ECLI:NL:OGEAM:2016:46
Gerecht in eerste aanleg van Sint Maarten
- Eerste aanleg - enkelvoudig
- Rechtspraak.nl
Huurrecht bedrijfsruimte: ontbinding huurovereenkomst en gebreken aan het gehuurde
In deze zaak, die werd behandeld door het Gerecht in Eerste Aanleg van Sint Maarten, betreft het een geschil tussen de rechtspersoon [A], gevestigd te Anguilla, en [B], wonende te Sint Maarten, over een huurovereenkomst voor bedrijfsruimte. De huurovereenkomst, die op 1 juni 2014 inging voor een periode van vijf jaar, werd door [A] buitengerechtelijk ontbonden op 2 april 2015, waarna [B] werd gesommeerd het gehuurde te verlaten. [B] heeft echter geen gehoor gegeven aan deze sommatie, wat leidde tot een rechtszaak. Tijdens de procedure heeft [A] een huurachterstand van USD 12.168,97 gevorderd, evenals schadevergoeding en ontruiming van het gehuurde. [B] heeft in reconventie gevorderd dat de buitengerechtelijke ontbinding niet rechtsgeldig was en herstel van gebreken aan het gehuurde.
De rechter heeft vastgesteld dat er gebreken aan het gehuurde waren, zoals lekkage en achterstallig onderhoud, en dat [B] gerechtigd was om de huurbetaling op te schorten. De rechter oordeelde dat de huurachterstand niet voldoende was om de ontbinding van de huurovereenkomst te rechtvaardigen. De buitengerechtelijke ontbinding werd dan ook nietig verklaard. De rechter heeft [A] veroordeeld tot herstel van de gebreken en heeft [B] veroordeeld tot betaling van de huurachterstand, vermeerderd met boeterente en buitengerechtelijke incassokosten. De proceskosten werden tussen partijen verdeeld.

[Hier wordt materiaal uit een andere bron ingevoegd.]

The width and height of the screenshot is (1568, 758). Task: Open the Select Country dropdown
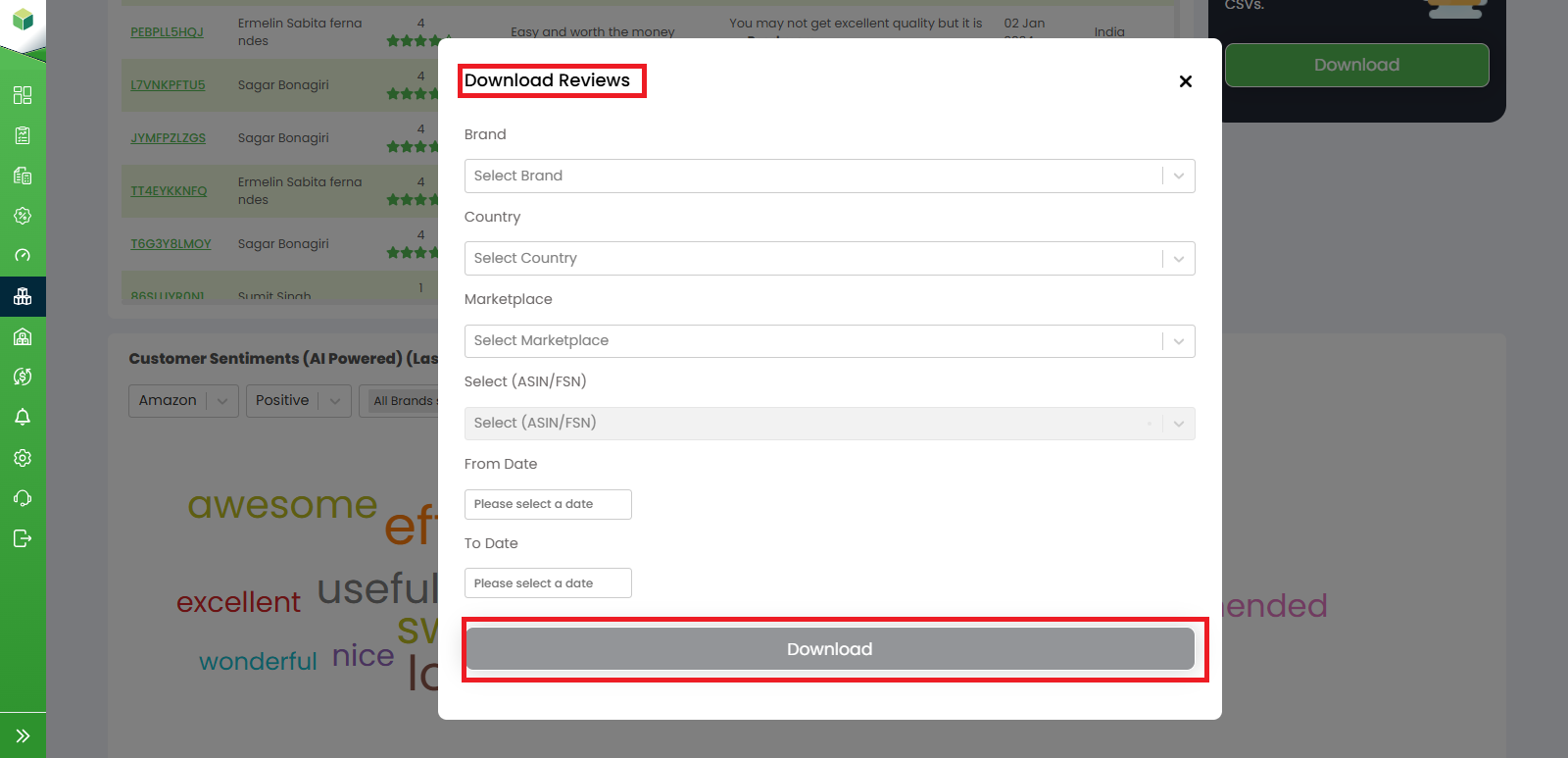coord(829,259)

Het vonnis is uitgesproken op 9 augustus 2016 door mr. A.J.J. van Rijen, waarbij de rechter de vorderingen van beide partijen gedeeltelijk heeft toegewezen en afgewezen, en heeft bepaald dat partijen de proceskosten voor eigen rekening dienen te houden, behalve het griffierecht en de oproepingskosten van [A].